EXERCISE BRIEF
Throughout the records below, find each line holding "computer" and copy it.

RECORD SET
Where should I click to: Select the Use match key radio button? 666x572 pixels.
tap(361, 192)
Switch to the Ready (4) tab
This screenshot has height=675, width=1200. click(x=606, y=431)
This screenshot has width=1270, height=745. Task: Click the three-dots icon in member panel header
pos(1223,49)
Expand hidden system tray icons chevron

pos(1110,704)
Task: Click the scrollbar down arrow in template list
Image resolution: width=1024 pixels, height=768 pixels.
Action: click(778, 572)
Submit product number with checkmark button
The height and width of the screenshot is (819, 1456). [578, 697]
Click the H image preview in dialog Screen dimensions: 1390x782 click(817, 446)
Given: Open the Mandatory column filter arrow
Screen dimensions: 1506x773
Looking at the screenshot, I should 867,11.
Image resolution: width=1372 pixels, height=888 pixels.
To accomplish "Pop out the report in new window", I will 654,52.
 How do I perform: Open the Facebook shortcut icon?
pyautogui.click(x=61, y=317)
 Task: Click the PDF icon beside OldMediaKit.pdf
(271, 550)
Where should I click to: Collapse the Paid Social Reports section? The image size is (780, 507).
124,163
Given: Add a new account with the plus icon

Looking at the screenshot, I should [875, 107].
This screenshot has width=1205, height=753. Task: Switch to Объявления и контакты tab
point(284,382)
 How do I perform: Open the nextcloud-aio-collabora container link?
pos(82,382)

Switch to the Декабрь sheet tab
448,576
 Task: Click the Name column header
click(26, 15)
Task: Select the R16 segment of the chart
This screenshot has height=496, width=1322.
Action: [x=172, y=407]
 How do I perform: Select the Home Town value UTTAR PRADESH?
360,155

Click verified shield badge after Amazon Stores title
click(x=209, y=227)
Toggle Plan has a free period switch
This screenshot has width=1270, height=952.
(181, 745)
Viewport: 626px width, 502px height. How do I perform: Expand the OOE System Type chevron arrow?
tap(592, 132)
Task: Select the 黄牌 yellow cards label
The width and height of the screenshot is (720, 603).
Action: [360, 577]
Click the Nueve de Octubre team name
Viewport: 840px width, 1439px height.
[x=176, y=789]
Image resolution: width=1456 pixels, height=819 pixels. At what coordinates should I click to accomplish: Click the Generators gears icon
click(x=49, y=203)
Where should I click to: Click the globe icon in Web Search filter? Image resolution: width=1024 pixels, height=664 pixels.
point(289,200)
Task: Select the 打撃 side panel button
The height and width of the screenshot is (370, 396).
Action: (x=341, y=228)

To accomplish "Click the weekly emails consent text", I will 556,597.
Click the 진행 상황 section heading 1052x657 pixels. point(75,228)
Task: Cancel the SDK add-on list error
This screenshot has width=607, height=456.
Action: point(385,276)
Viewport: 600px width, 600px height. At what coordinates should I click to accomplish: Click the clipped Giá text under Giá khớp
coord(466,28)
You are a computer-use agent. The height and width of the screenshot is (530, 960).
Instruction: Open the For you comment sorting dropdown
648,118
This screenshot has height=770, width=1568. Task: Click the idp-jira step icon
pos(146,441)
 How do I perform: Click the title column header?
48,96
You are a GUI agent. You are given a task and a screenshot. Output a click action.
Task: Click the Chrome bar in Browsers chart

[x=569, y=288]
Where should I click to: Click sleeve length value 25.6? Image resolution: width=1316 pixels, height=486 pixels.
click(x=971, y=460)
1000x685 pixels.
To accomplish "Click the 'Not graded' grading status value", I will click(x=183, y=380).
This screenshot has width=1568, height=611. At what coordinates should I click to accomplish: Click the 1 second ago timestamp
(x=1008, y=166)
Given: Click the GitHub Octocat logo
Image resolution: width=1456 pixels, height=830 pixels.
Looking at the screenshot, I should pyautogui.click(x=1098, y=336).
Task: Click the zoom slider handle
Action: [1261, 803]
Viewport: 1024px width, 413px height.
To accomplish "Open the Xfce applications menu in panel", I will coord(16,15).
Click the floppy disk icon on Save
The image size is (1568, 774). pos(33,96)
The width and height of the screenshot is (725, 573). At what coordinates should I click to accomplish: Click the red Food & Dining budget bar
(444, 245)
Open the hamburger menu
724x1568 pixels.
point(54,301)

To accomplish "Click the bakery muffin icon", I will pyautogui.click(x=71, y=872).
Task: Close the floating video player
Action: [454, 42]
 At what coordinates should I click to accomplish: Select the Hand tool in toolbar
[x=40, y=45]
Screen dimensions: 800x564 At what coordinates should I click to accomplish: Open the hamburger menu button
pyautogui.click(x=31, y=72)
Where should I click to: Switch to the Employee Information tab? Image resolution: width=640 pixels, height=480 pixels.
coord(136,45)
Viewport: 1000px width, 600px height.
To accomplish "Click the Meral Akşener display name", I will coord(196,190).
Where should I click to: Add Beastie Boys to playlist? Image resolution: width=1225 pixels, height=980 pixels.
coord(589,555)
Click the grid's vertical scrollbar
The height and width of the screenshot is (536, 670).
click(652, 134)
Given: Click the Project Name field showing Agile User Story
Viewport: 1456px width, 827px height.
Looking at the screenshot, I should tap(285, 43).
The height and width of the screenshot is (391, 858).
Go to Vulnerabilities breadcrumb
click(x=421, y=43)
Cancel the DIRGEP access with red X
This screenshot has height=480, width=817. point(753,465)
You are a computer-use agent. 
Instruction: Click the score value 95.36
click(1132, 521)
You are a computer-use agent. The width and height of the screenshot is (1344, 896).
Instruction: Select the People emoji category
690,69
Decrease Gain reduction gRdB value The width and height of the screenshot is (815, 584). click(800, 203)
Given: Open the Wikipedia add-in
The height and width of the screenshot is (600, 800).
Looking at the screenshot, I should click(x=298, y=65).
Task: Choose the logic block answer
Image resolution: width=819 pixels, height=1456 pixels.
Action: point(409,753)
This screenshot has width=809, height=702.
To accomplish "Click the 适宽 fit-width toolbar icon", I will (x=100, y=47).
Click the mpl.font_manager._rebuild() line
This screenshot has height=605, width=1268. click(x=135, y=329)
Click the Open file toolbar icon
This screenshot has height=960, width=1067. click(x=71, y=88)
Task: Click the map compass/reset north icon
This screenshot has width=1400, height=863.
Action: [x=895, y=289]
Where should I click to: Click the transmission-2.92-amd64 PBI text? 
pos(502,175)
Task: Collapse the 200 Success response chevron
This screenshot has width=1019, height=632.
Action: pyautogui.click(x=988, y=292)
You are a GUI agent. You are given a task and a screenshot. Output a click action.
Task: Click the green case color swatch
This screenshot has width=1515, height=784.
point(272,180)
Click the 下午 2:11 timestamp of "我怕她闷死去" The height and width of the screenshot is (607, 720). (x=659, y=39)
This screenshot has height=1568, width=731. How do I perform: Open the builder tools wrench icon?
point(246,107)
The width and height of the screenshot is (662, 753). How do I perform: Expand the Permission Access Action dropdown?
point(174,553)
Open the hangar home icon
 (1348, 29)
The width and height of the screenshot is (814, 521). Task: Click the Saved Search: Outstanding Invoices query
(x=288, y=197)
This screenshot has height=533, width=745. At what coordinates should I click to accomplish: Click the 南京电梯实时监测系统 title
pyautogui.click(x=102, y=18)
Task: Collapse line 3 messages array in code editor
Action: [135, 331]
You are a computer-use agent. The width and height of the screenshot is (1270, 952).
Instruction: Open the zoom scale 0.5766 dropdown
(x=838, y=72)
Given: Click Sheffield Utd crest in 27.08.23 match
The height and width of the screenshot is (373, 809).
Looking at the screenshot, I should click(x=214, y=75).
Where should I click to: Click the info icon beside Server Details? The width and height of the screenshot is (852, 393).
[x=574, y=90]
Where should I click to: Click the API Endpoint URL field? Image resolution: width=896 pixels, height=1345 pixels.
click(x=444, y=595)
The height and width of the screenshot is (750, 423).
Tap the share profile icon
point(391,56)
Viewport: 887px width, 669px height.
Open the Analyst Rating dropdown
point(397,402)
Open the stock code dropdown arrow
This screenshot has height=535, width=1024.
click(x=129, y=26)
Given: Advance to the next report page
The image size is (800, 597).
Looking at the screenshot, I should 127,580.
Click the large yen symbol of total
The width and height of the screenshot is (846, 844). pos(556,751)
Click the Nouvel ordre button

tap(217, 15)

RESPONSE
You are a computer-use agent. The height and width of the screenshot is (530, 960).
You are a computer-use agent. 
You are a computer-use agent. The width and height of the screenshot is (1344, 896).
You are a computer-use agent. The width and height of the screenshot is (1270, 952).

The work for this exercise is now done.